■ EXERCISE MATERIAL ■
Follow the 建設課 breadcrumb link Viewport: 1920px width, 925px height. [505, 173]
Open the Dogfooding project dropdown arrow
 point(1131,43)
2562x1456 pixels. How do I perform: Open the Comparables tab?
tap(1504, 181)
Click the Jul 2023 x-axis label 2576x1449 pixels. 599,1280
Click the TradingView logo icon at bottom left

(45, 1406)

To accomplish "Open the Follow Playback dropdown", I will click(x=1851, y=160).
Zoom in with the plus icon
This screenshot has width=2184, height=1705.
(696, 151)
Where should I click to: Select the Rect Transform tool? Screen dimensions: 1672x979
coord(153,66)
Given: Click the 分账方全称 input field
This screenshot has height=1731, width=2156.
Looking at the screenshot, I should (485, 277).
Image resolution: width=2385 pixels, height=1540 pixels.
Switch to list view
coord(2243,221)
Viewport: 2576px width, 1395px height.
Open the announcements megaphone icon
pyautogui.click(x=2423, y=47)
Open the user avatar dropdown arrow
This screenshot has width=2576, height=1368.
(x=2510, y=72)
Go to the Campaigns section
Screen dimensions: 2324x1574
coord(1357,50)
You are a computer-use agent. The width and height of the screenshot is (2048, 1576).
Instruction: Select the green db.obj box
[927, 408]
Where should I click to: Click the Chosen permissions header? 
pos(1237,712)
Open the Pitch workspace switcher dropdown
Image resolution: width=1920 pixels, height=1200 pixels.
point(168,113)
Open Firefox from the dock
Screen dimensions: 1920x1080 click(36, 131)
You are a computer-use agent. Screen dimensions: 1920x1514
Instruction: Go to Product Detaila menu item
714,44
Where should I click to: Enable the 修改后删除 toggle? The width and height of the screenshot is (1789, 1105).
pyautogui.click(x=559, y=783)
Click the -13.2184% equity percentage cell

■ WHAT IS EXPECTED ■
Each line of the listing above that contains the word "computer" is to be copied.

■ ANSWER FOR THIS EXERCISE ■
You are a computer-use agent. The width and height of the screenshot is (2048, 1576).
You are a computer-use agent. Screen dimensions: 1920x1514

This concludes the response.